● **Problem to work on**
Report the tally of lines featuring the word "agent" in the entries below, without anything else.

[Stored records]

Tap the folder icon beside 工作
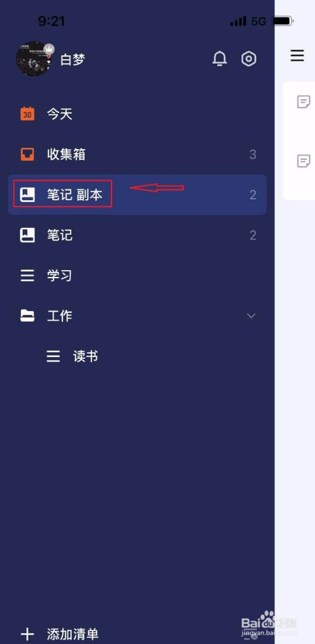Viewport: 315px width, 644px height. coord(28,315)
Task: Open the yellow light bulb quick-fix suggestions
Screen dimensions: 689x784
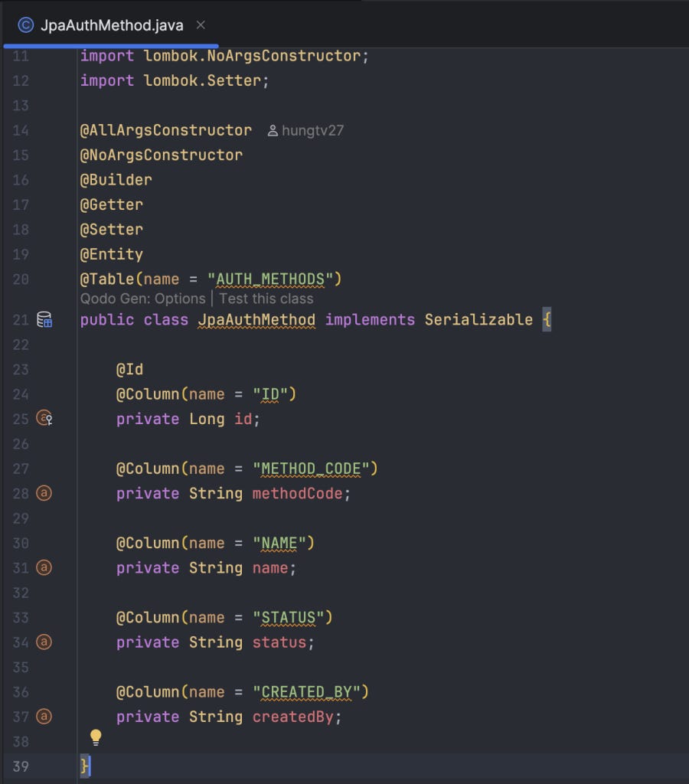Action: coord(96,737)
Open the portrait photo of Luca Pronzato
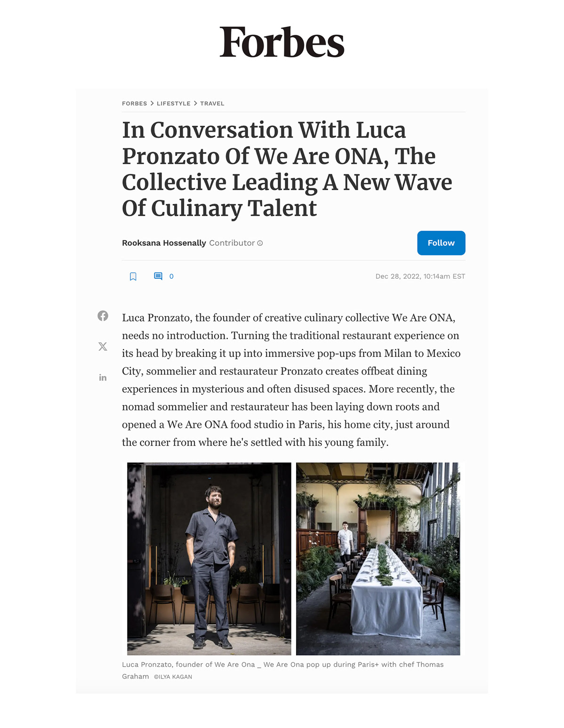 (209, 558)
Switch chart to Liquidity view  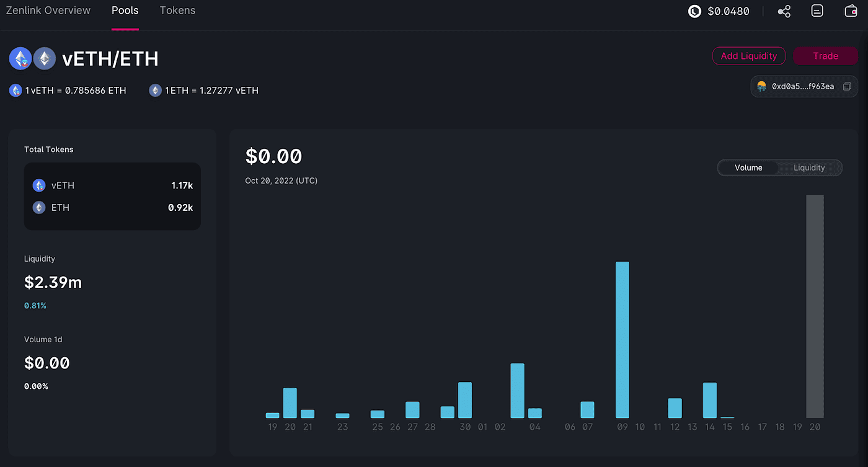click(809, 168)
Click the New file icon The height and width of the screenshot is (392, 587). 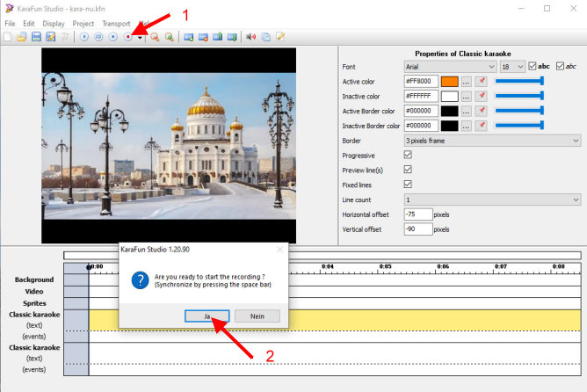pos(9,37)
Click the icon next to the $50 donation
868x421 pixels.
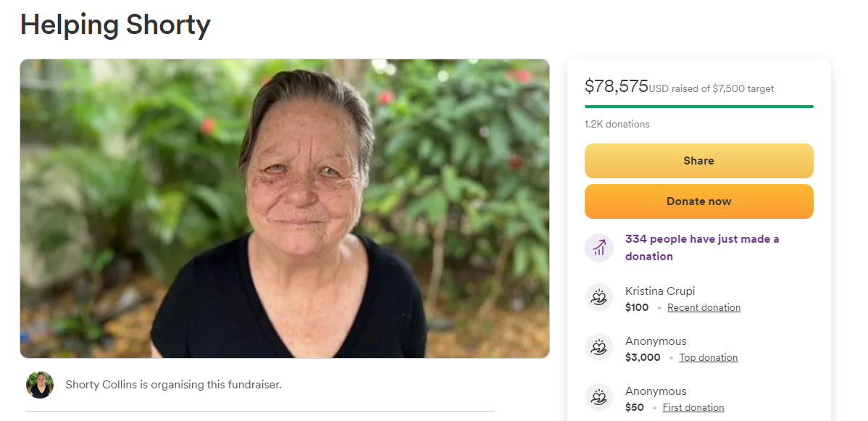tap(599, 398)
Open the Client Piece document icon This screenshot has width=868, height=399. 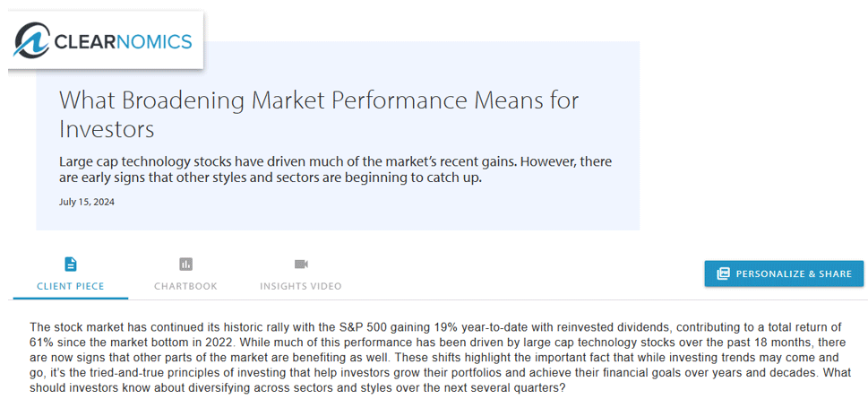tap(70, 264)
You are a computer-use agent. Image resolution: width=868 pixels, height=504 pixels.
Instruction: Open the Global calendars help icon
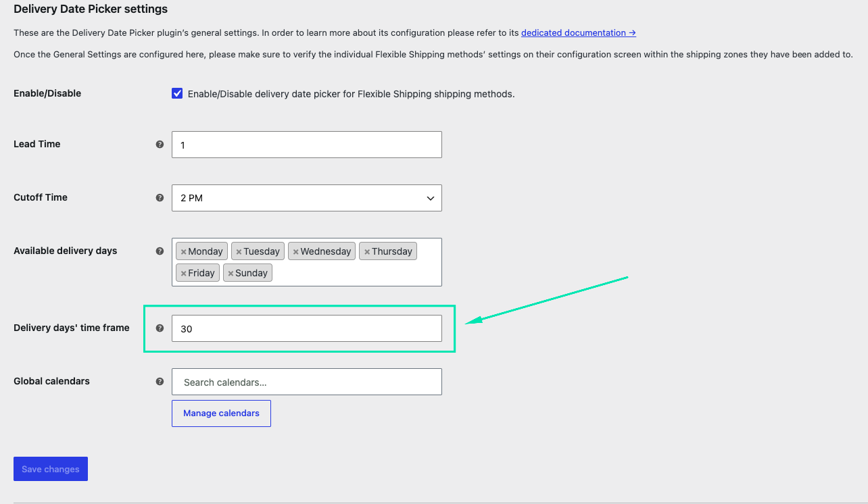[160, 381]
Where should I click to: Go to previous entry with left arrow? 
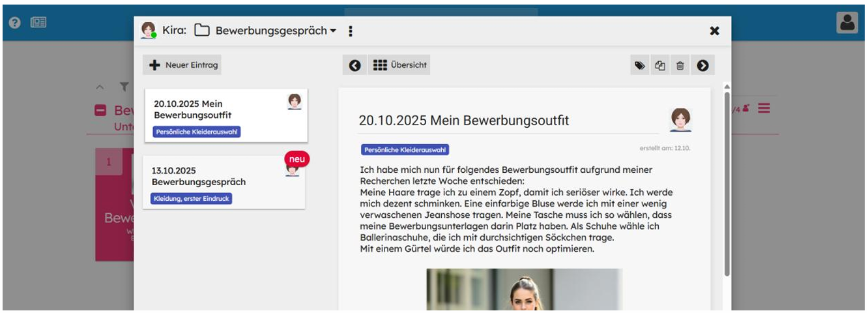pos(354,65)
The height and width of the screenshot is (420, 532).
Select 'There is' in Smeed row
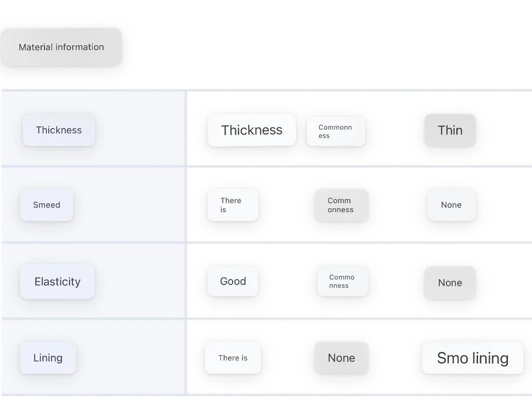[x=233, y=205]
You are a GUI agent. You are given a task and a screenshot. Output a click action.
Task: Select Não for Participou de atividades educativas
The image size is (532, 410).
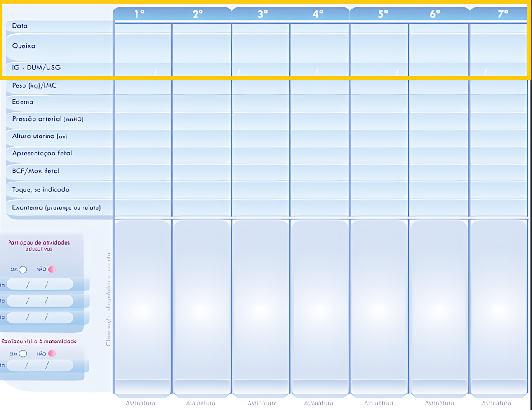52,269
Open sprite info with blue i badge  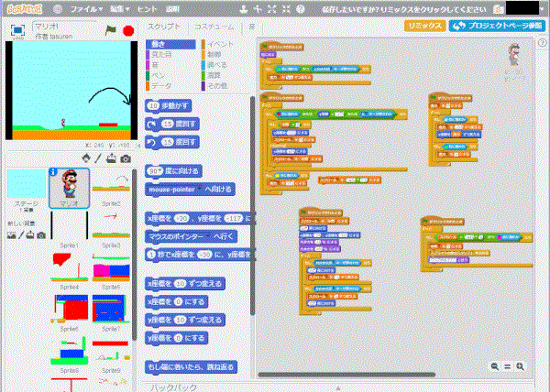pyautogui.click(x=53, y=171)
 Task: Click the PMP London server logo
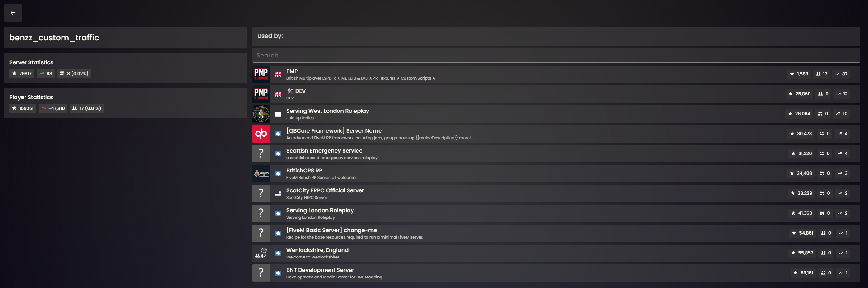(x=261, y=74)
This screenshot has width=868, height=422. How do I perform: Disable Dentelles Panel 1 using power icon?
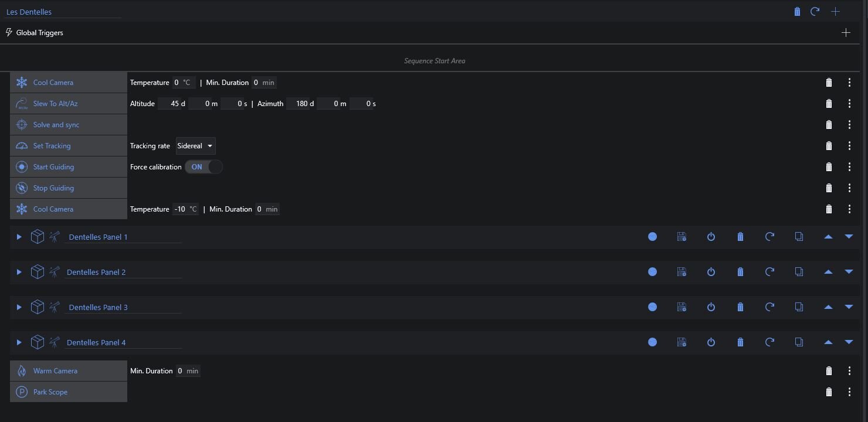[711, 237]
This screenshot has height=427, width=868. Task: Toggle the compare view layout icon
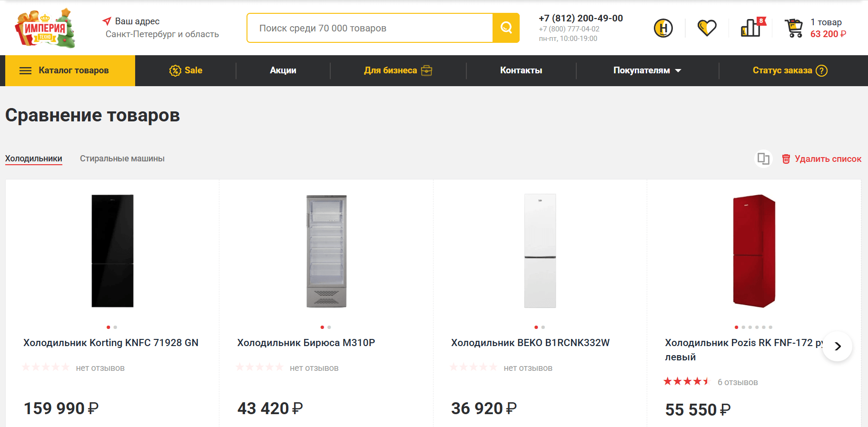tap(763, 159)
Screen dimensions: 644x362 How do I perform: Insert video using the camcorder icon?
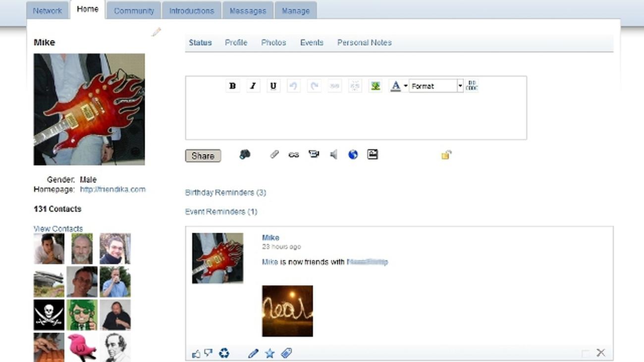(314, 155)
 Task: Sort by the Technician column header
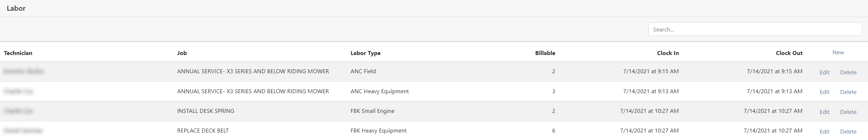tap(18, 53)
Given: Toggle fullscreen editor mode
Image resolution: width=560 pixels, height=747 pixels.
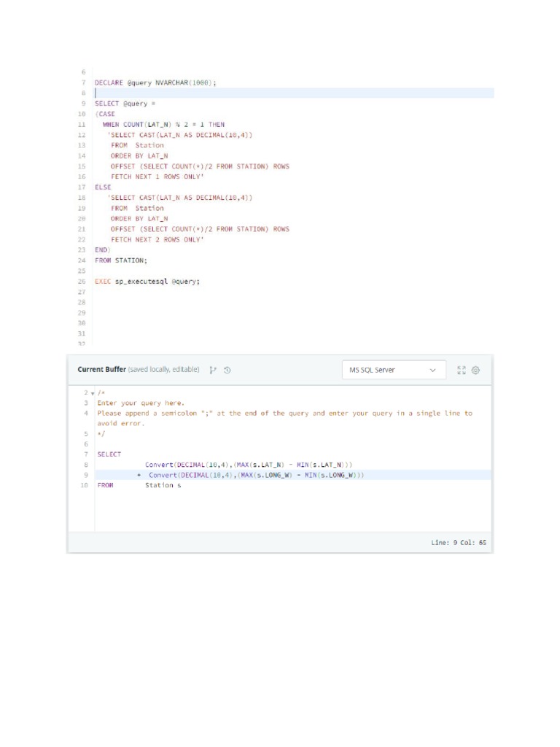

● **Answer space**
2